→ TASK GOAL
Take the records below and set down exactly the lines from the one with "Task: Go to the 华农动态 section" to the one with "Open the 可变个数的形参", ends included; do not copy the pictures.

━━━ DATASET RECORDS

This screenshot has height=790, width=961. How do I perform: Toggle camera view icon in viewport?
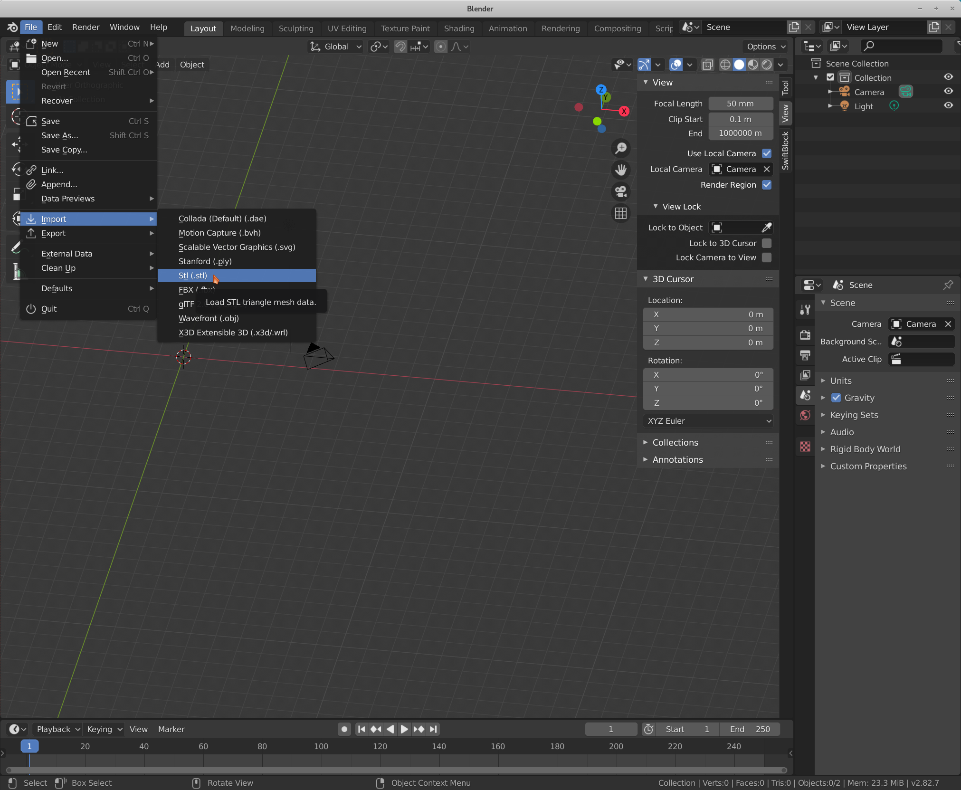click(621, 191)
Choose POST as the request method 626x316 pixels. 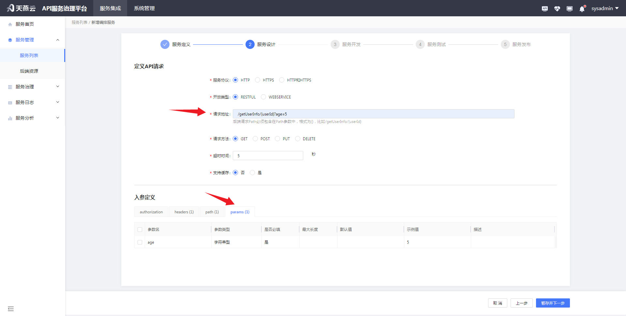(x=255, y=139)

━━━━━━
━━━ DATASET RECORDS

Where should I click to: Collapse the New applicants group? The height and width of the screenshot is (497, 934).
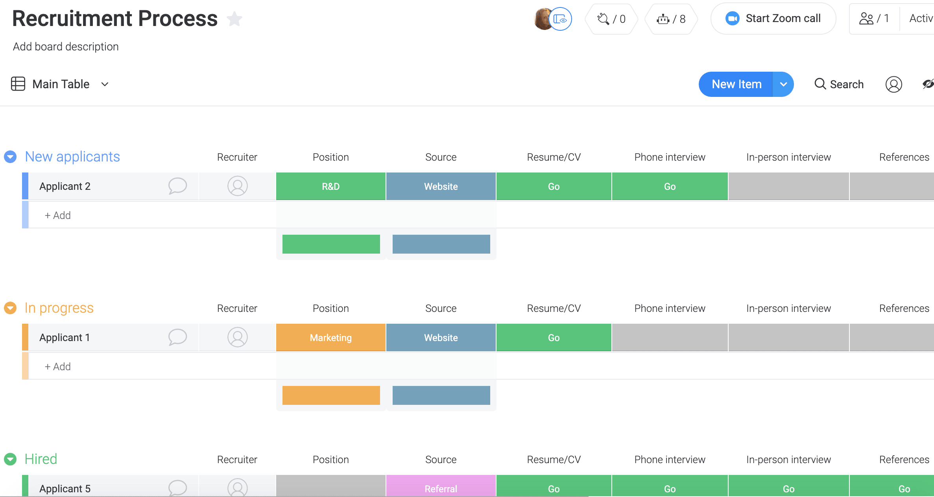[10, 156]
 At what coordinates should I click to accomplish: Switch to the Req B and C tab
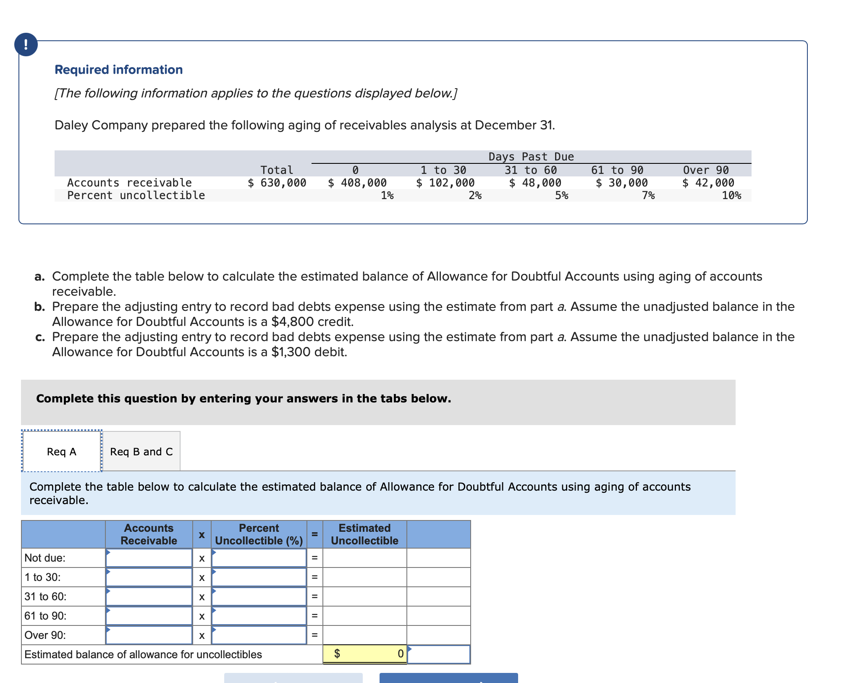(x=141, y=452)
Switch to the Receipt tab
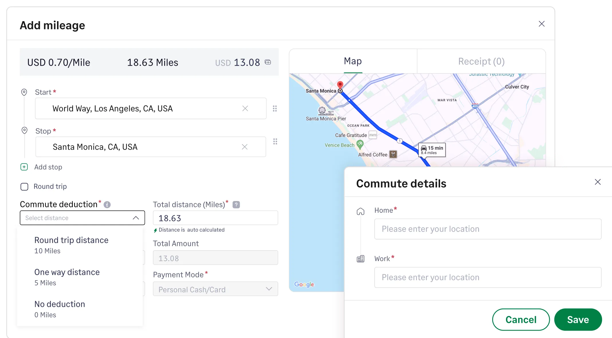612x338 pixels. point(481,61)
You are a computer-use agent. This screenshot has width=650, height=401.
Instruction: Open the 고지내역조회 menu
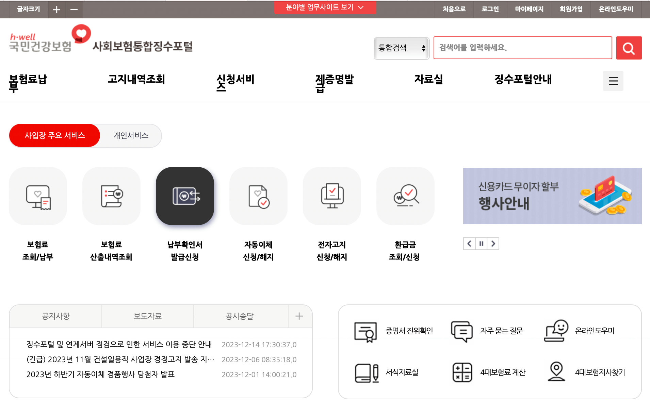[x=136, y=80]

━━━━━━
━━━ DATASET RECORDS

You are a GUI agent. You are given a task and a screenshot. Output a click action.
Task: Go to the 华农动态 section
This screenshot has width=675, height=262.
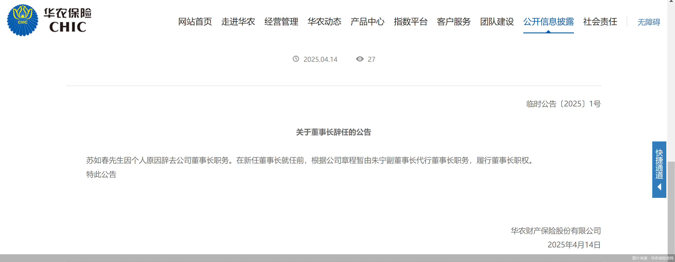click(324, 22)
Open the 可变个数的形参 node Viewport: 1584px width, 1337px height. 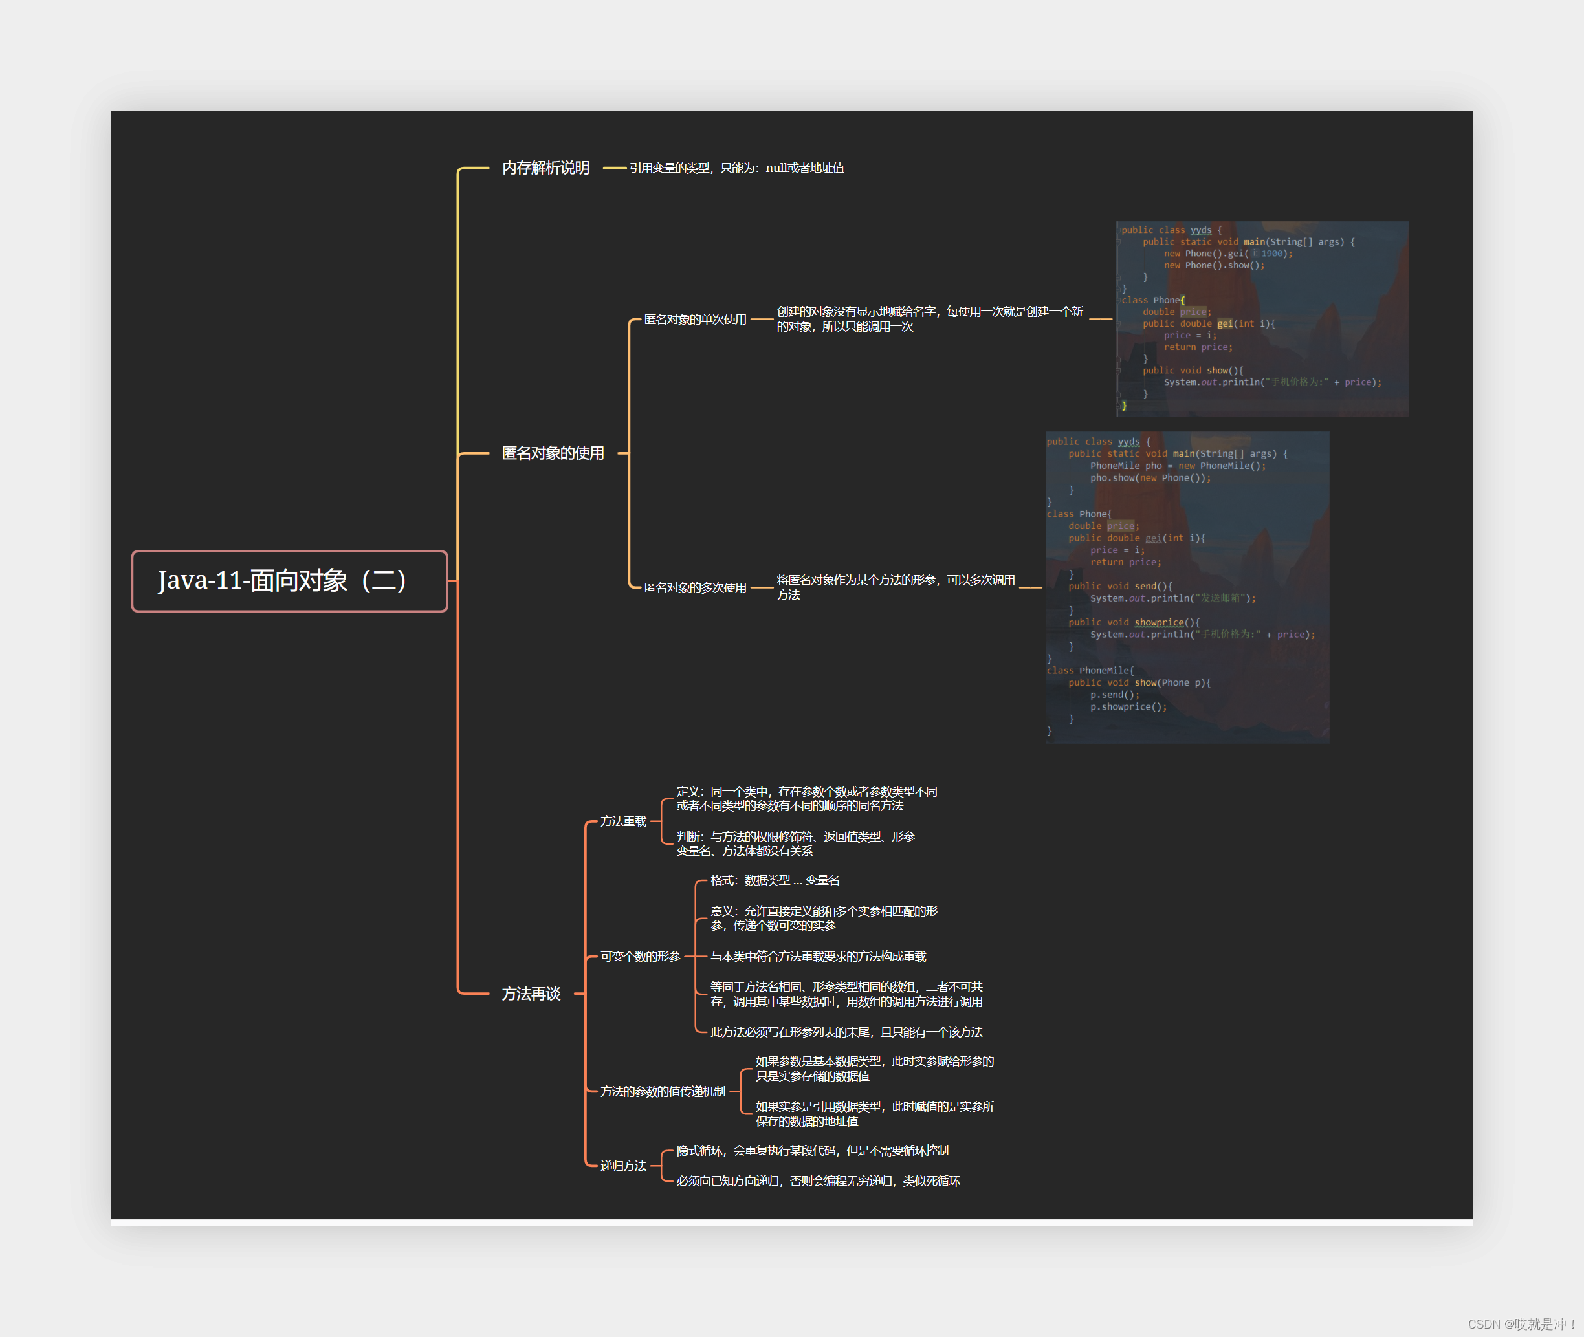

━━━━━━

→ TASK SOLUTION
Task: Go to the 华农动态 section
This screenshot has width=675, height=262.
click(324, 22)
Open the 可变个数的形参 node Viewport: 1584px width, 1337px height. 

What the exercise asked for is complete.